PROBLEMS TO SOLVE:
**1.** In the passage on Einstein and Brownian motion, list every kind of tiny particle or grain it names.
**2.** According to the passage on Einstein and Brownian motion, what is the jittering particle's path now called?
**3.** Reproduce word for word the part of the passage on Einstein and Brownian motion starting with "Particles large enough" and going on through "Einstein’s key insight.".

EXTRACT PROVIDED:
Einstein started out by calculating how atoms and molecules would make inanimate dust grains move in a liquid, but starting from the bottom up, not from the top down. In the first paragraph of the paper on the subject he produced in 1905, he says:
It is possible that the motions to be discussed here are identical with so-called Brownian molecular motion; however, the data available to me on the latter are so imprecise that I could not form a judgement on the question.
The ‘data available’ were ‘so imprecise’ because he couldn’t be bothered to look them up; and there must be a strong suspicion that this sentence was added after some friend read a draft of the paper and pointed out to him the link to Brownian motion. But whatever his motivation, Einstein explained Brownian motion with one of those pieces of insight that geniuses come up with, but which then make you wonder why nobody else thought of it, backed up by calculations which gave the experimenters something to test.
Particles large enough to be seen using contemporary microscopes – grains like pollen, or ground-up glass – were, Einstein realised, far too small to be moved visibly by the impact of a single atom or molecule. But in a liquid, such particles are constantly being bombarded on all sides by large numbers of atoms and molecules. This bombardment cannot be perfectly even. At any instant, a few more impacts will occur on one side, and a few less on another. The particle will shift a little in the direction of fewer impacts. But then the balance will change, and it will be nudged in a different direction. The overall effect is that it jitters about, not quite running on the spot but jogging in a zigzag path and gradually getting further away from where it started. The path is now known as a random walk; and this was Einstein’s key insight.

RAW RECORDS:
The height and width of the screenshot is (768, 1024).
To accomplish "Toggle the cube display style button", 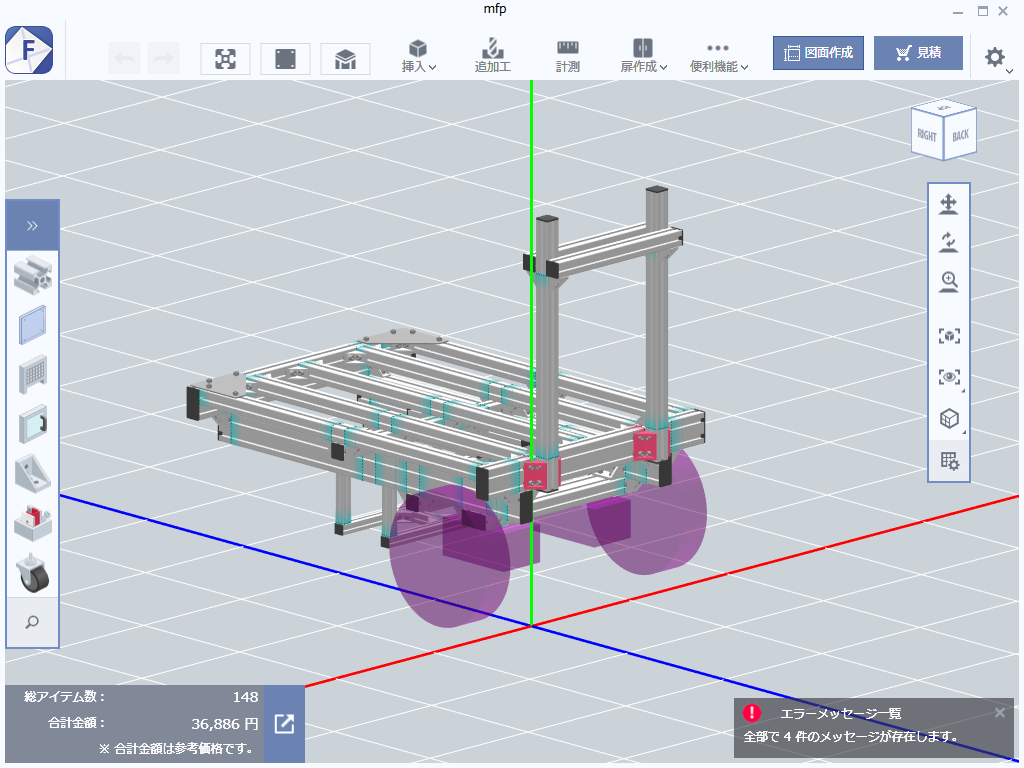I will pos(948,419).
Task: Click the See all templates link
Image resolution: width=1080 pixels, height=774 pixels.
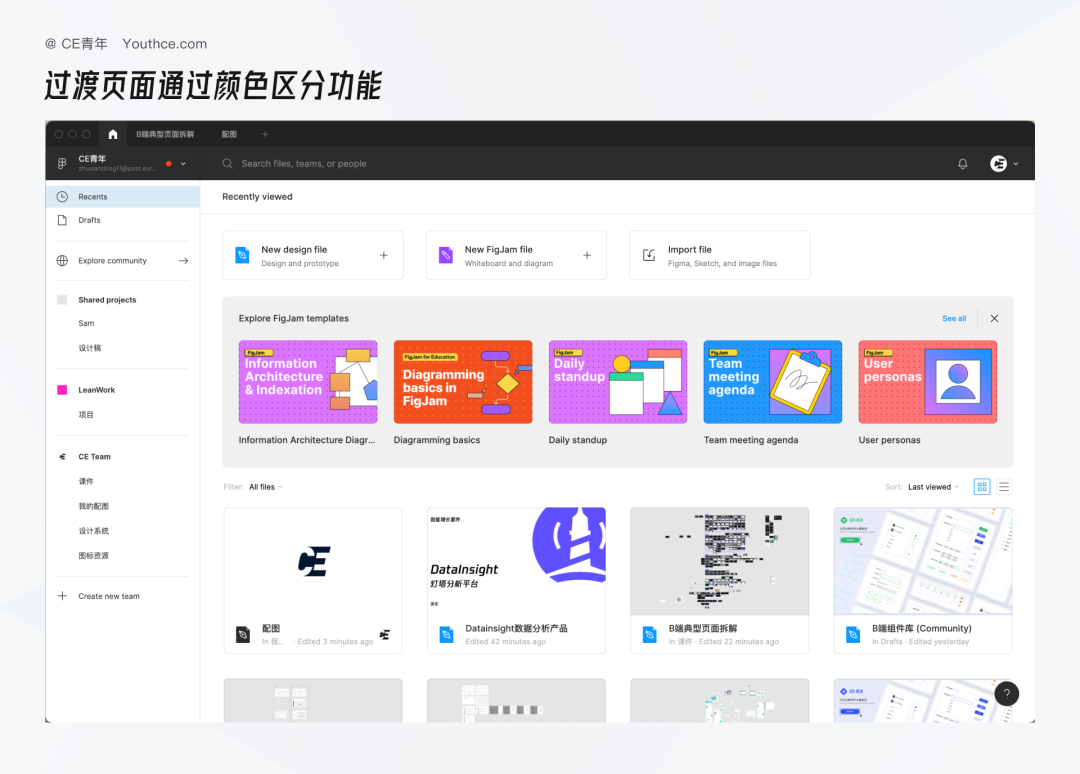Action: [x=954, y=318]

TASK SOLUTIONS:
**1.**
- atoms
- molecules
- inanimate dust grains
- pollen
- ground-up glass

**2.** A random walk.

**3.**
Particles large enough to be seen using contemporary microscopes – grains like pollen, or ground-up glass – were, Einstein realised, far too small to be moved visibly by the impact of a single atom or molecule. But in a liquid, such particles are constantly being bombarded on all sides by large numbers of atoms and molecules. This bombardment cannot be perfectly even. At any instant, a few more impacts will occur on one side, and a few less on another. The particle will shift a little in the direction of fewer impacts. But then the balance will change, and it will be nudged in a different direction. The overall effect is that it jitters about, not quite running on the spot but jogging in a zigzag path and gradually getting further away from where it started. The path is now known as a random walk; and this was Einstein’s key insight.